I looked at the tablet, then at Vance. I could hear the roar of the crowd filtering through the concrete walls, fifty thousand people screaming for a woman this man wanted to turn into a predictable revenue stream with a uterus.

"No." I shoved the tablet back into his chest hard enough to make him grunt.

"Excuse me?" His scent spiked, sharp and acrid. "I don't think you understand the hierarchy here, Ms. Quill. I’m not asking."

"And I'm not negotiating," I said. My voice dropped. It wasn't loud. It was the temperature of dry ice. "This isn't a rider, Vance. It's a breeding chart. You want to track her heat cycle so you can book studio time when she’s pliable, and tour dates when she’s sterile."

"You are a mid-level manager," Vance snapped, dropping the charm. His eyes flashed with that ugly Alpha dominance, the kind that expected everyone to bare their throat. "You are interchangeable. Sign the rider, or I pull the plug on the pyro. I pull the plug on the broadcast. Do you know how much that will cost your client?"

I stepped into him. I wasn't an Alpha. I didn't have the growl or the teeth or the biological imperative. I had sarcasm and a law degree.

"Pull it," I dared him. "Go ahead. Dark the stage. Because if you think I am going to let you put a digital speculum into my artist’s contract five minutes before curtain, you act like you don't know who I am."

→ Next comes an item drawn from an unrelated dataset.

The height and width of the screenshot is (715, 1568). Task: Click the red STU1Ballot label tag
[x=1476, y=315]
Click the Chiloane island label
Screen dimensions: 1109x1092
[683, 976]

"You're a peppermint scented nobody," he sneered.

"I’m the person who reads the paperwork you think is too boring to matter," I said, clipping my words, trying not to let his dig at my scent affect me. "We don't sell bodies, Vance. We sell mixes. We sell talent. We do not sell reproductive autonomy to suits who get hard looking at dividends. Illyana is a person, not a broodmare for your quarterlies. Now, get out of my hallway before I make you look like a breached contract in a cheap suit."

I held his gaze. I didn't blink. For a Beta, standing up to a furious Alpha was supposed to be biologically impossible. But I’d been dead inside since 2018; his pheromones had nothing to latch onto.